RECORDS SHOWN below:

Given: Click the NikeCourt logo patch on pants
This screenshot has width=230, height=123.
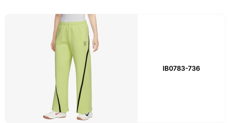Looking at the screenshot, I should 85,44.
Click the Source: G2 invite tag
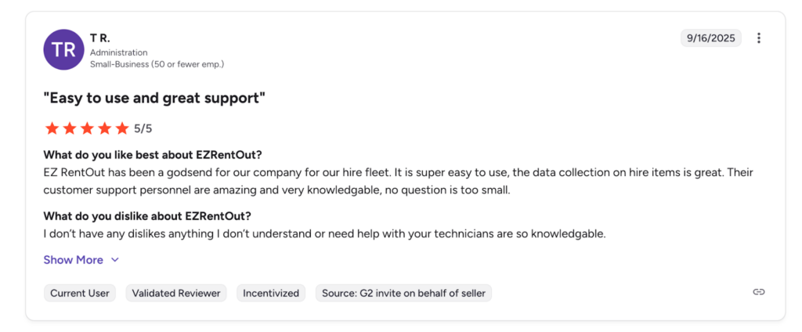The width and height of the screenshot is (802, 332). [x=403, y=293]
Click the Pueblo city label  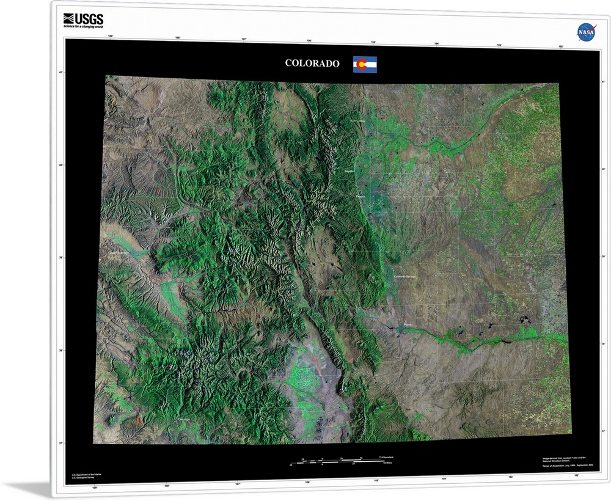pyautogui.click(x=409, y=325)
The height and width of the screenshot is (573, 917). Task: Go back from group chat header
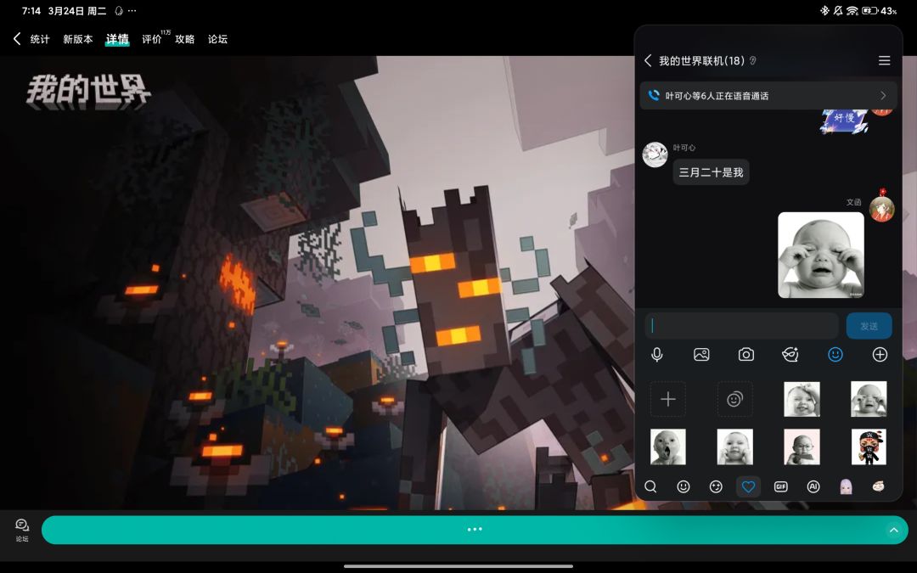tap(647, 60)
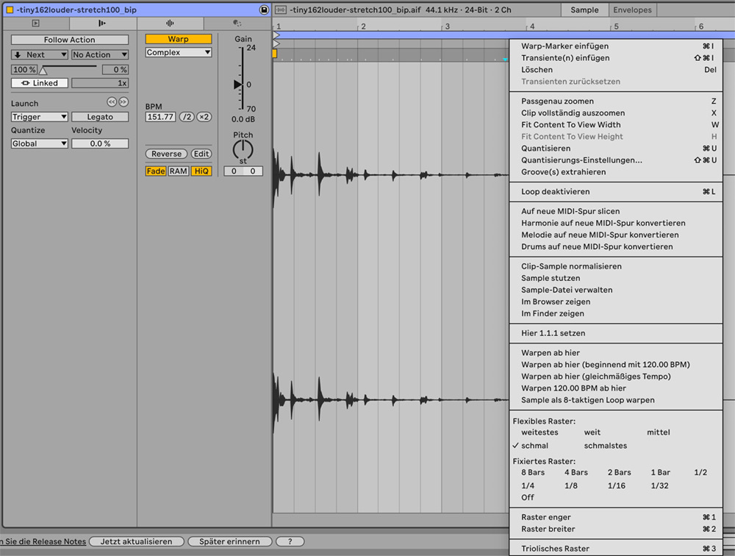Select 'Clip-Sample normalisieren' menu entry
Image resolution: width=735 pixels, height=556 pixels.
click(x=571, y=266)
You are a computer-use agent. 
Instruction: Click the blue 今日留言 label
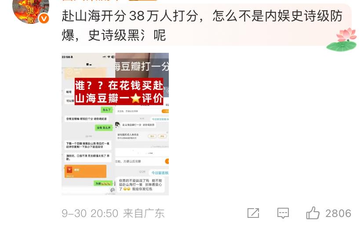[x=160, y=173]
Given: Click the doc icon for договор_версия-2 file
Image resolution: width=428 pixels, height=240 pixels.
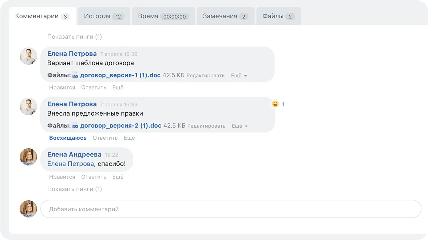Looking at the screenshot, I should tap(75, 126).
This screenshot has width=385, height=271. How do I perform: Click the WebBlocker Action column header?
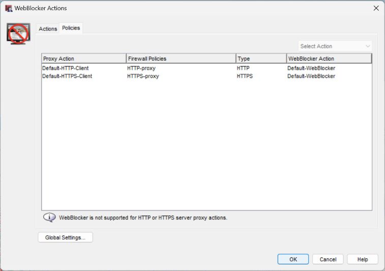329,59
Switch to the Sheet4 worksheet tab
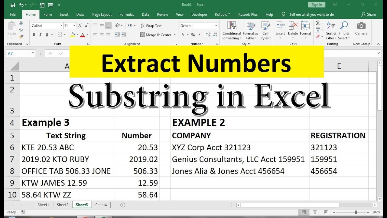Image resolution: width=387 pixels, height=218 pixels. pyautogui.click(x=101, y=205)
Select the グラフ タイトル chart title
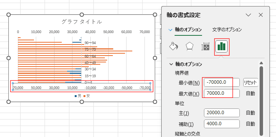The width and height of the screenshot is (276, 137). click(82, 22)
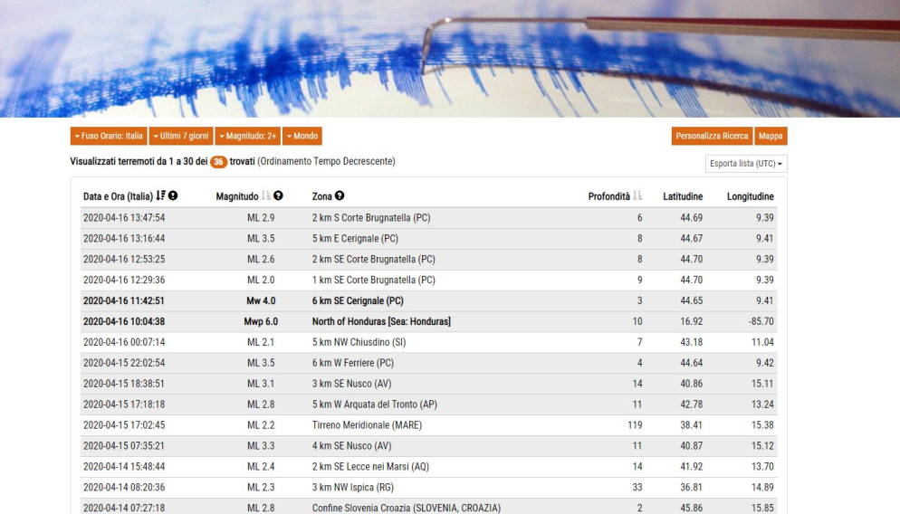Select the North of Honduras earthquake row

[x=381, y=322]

End of RECORDS SHOWN.

> **HOW TO COMPLETE THIS TASK**
Each line above that contains the string "Given" should be copied.

> **ANSWER SPACE**
Given: Click the NikeCourt logo patch on pants
Given: Click the doc icon for договор_версия-2 file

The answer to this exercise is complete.